# AIM 1:
Answer these short questions using the text on trans terminology and gender identities. Put each answer on its own line and mark it with the same letter.
(a) What does the text say "trans" is short for?
(b) In what month is Storify shutting down?
(c) What kind of demigender does the writer say they are?
# AIM 2:
Carry on the text on trans terminology and gender identities, picking up right after its final sentence.

Trans man, i.e., transgender man.
Trans woman, i.e., transgender woman.
Trans person, i.e., transgender person.

And this will save you from writing "trans gender" because that would mean "transgender gender" which would be rather silly looking. So remember: Trans woman. Trans man. Trans person. Transgender. (No space.) Because "trans" is short for transgender.

PLEASE note the "if you are cis" qualifier here. Some trans people DO refer to themselves without the space. Nothing more teeth-grinding than seeing cis people yell at a trans man for calling himself a "transman". He's allowed. Leave him alone. If you are ever in doubt about how to refer to a SPECIFIC person (like if you're writing about them), ask, ask, ask them directly.

When someone talks about being an Adjective Noun, please do NOT pop in to drop the Adjective off and insist they're just Noun. "You're not a disabled/trans/fat/brunette/mentally ill person, you're a person!" No, bad, stop. When you do that, you are suggesting that their Adjective is shameful or irrelevant, when it is neither. There ARE times when someone might refuse an Adjective for themselves. But when someone takes your Adjective away to be "nice", that's bad.

When I talk about being a trans person, some nice someone often pops up to say "you're not a trans person, you're a person!" and... no. That's not actually inclusive. I know people THINK it's inclusive, but it's not. It's annoying and even harmful. It telegraphs that my transness makes you uncomfortable or embarrassed or ashamed, like how we don't talk about farts in public.

I'm trans. I'm not ashamed of it and it profoundly affects my life. I'm a trans person. I fought hard for that label. Don't take it away.

Storify: Some Gender Identities

Storify is shutting down in May and has informed users that we have to migrate our content elsewhere if we wish to save it. This is one of my old threads.

I feel I should just do a thread on gender terms? Would that help people at all? Maybe? A lot of them are going to be copy-pasta from this excellent round-up, but with some added commentary. Understand that there is not One True Definition for a lot of these. The words mean what the users mean them to mean.

Agender, defined by one link as "the feeling of no gender/absence of gender or neutral gender".

Agenderflux, sometimes defined as "being mostly agender except having small shifts towards other genders".

Anogender, defined above as "a gender that fades in and out but always comes back to the same feeling".

Anxiegender, which lemme tell you gives me FEELS: "a gender that is affected by anxiety".

Apagender: "a feeling of apathy towards ones gender which leads to them not looking any further into it".

Bigender, sometimes defined as having "two genders", but not necessarily always or at the same time.

Blurgender (sometimes Genderfuzz), "more than one gender but they blur together and are difficult to individually distinguish."

Boyflux, above defined as "when one feels mostly or all male most of the time but experience fluctuating intensity of male identity."

Demifluid, is another multi-gender one for demigender people. Some are static and some are fluid.

Demiflux is similar to Demifluid. Fluctuating demigenders. But what's "demigender", I hear you ask? Demigender: "a gender that is partially one gender and partially another". I'm a demigirl, btw. Some of my best friends are demigirls and I know a couple of great demiboys. We're girls/boys but we're also something else, gender-wise.

# DATA EXTRACT:
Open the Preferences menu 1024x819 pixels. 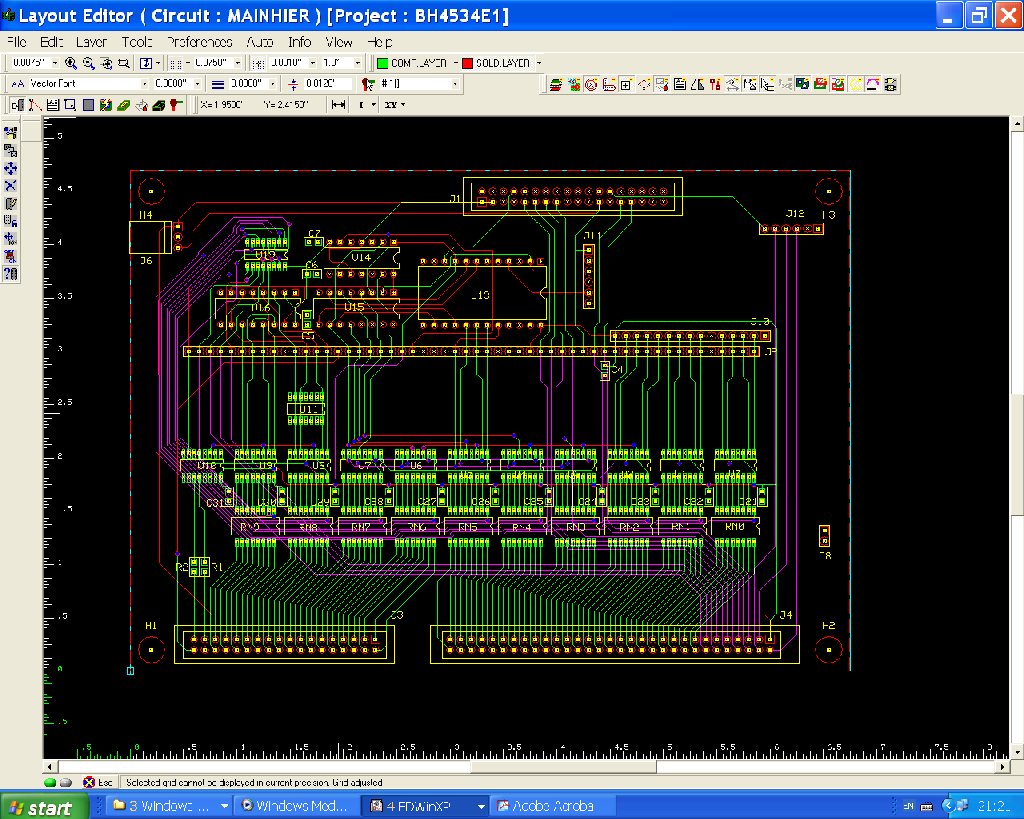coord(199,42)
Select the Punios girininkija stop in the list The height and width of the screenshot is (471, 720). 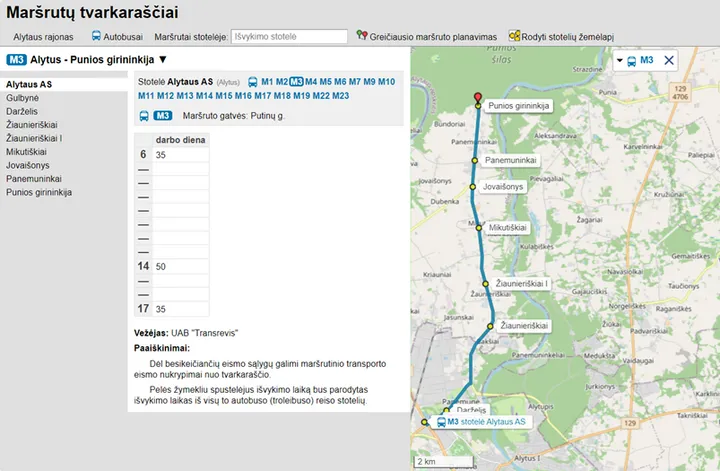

# RESPONSE 1:
(a) Transgender.
(b) May.
(c) A demigirl.

# RESPONSE 2:
Exgender, defined above as "the outright refusal to accept or identify in, on, or around the gender spectrum".

Femgender ("a nonbinary gender which is feminine in nature") and Femflux and Femfluid are also genders I'm familiar with. (I tend to lump feminine nonbinary folks into a term I coined which is "femby". I'm fond of it for myself and friends.)

Genderflux, which is when your gender fluctuates in intensity. In general, "fluid" is about an identity that shifts sideways and "flux" is about an identity that shifts in intensity. You can be both!

Girlflux, defined above "when one feels mostly or all female most of the time but experiences fluctuating intensities of female identity".

Greygender, here defined as "having a gender that is mostly outside of the binary but is weak and can barely be felt".

Mascgender ("a non-binary gender which is masculine in nature") and Mascfluid and Mascflux all exist. (We saw the Fem versions earlier.)

Maverique is a specific gender that is "separate from masculinity, femininity, and neutrality". Some people call Maverique a "third gender", but there are a million "third" genders so I shy away from the numbering attempts.

Multigender and Polygender exist in addition to Bigender: "having more than one simultaneous or fluctuating gender". Omnigender exists too.

Oneirogender is mentioned here as "being agender, but having recurring fantasies or daydreams of being a certain gender".

Pangender is complicated because it's being all the genders, but this is tricky because SOME of the genders are not available to everyone. There are some genders that are only available to people of a certain race, or intersex people, or people with specific mental conditions. So Pangender has been retained with the understanding that it's all the genders available to that person, not All Genders Ever.

Quoigender, which I like the definition of here: feeling as if the concept of gender is inapplicable or nonsensical to one’s self".

Trigender, which you could probably extrapolate from bigender: "having three simultaneous or fluctuating genders".

Note that the bi, tri, poly, and multi genders don't require you to hold all your genders at the same time. They can fluid and flux.

So okay that's a bunch of words, Ana, help. Deep breath. Let me back up.

(1) We were most all of us assigned a gender at birth. If that gender still feels like a fit for you, that's "cisgender".

(2) If that assigned birth gender is NOT a fit for you, you're probably "transgender" (but note that not everyone embraces that word). (For example, there are some agender people who do not like being called transgender. We respect this choice!)

(3) If you're transgender (i.e., don't fit the assigned gender from birth), you get to work out what ACTUAL gender you are.

(4) If it's one of the Big Two in our society (Man and Woman), then you're a binary transgender person. Yay! That's awesome!

(5) If your gender is NOT one of the Big Two in our society, then you're a nonbinary (NB or "enby") transgender person. That's awesome too!

(6) If you're a nonbinary transgender person, you get to find words that fit your gender and those words MAY be the words defined above.

(7) NONE of those words are mutually exclusive. It's up to you to decide which and how many fit you. Your choice.

For the record, I'm:

- Genderqueer (umbrella term)
- Genderfluid (gender changes at times)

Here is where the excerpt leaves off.